Read the room. We who love the prophetic can allow the
searchlight of scandal to humble us and check our vulnerabilities. How known am
I? How aware and at peace with my own humanity? How protected in my skin with
its longings and blemishes? In my marriage and family, the most accurate of
mirrors?
IHOPKC suffered from a revolving group of leaders inadequately
trained to pastor, let alone restrain, prophetic ‘types.’ Freedom to grow in
one’s gifting requires form. Wise shepherds can provide a community that
nourishes things of the Spirit while encouraging members to integrate with
others to develop trust and virtue and the capacity to be refined, even
disciplined, when gifts outweigh the human gaps.
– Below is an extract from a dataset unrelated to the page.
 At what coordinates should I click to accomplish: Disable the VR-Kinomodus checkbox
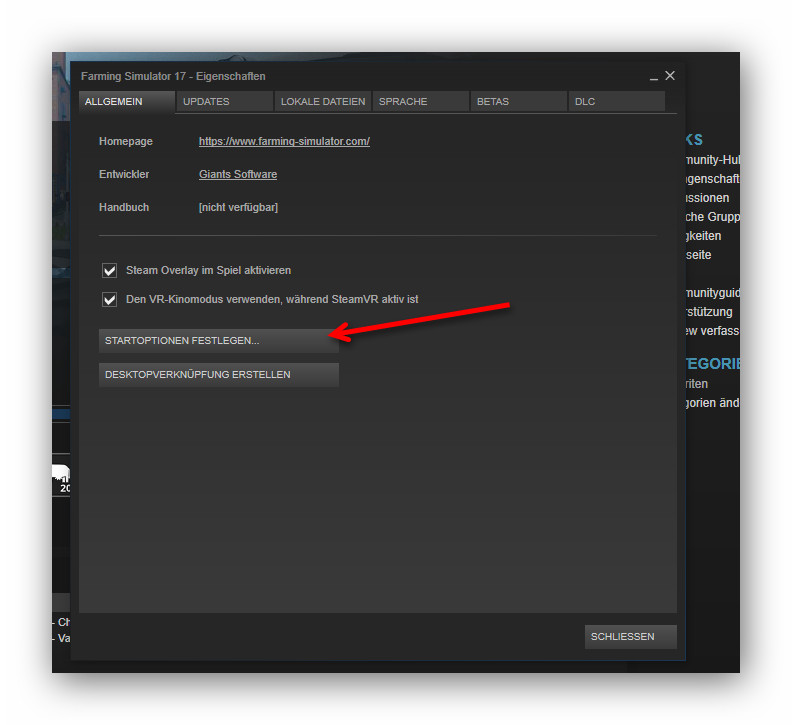(110, 299)
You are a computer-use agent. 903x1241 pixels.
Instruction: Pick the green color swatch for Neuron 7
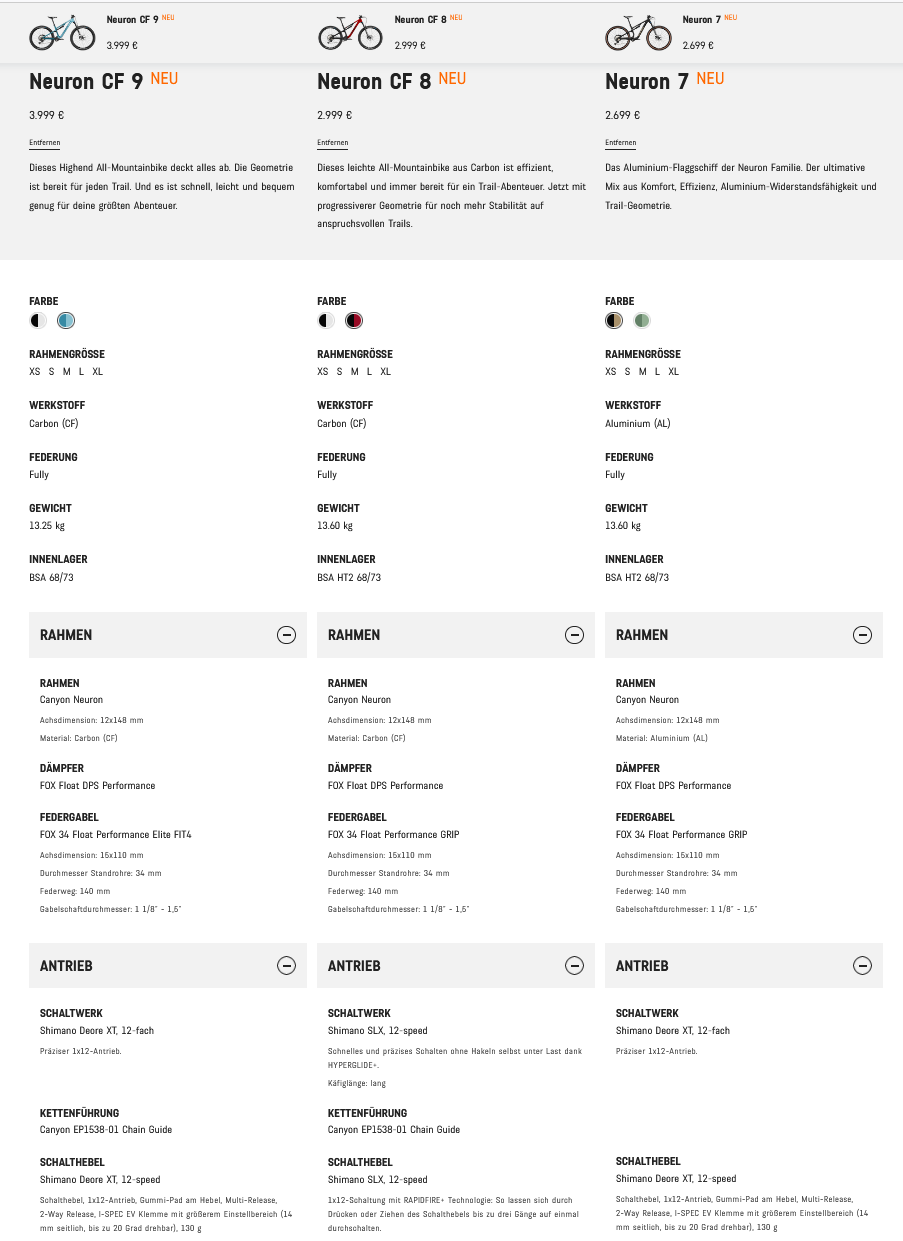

I see this in my friend Cheryl Allen and the way she
has built a prayer room in Pasadena, CA, PIHOP. She majors on beauty, the
enjoyment of creation, and the healing of persons—body, soul, and spirit—all
while tending to a diverse community of worshippers and healers. She nurtures
flesh (the Imago Dei) and Spirit. It’s healthy, and prophetic too. The two need
not be mutually exclusive.
I love how my son Nick, a pastor, does this. He helms
a large Anglican parish where he makes room for a band of ‘fire-chasers’ whom
he encourages to help build the church, one Spirited advance at a time. He
neither grandstands nor minimizes the prophetically inclined—he deploys them to
empower the humble.
Both Cheryl and Nick are using pastoral leadership to
nurture the prophetic. They grandstand no ‘prophet’ but Jesus; both love messy
persons who prophesy often, sometimes for the good of Jesus’ house.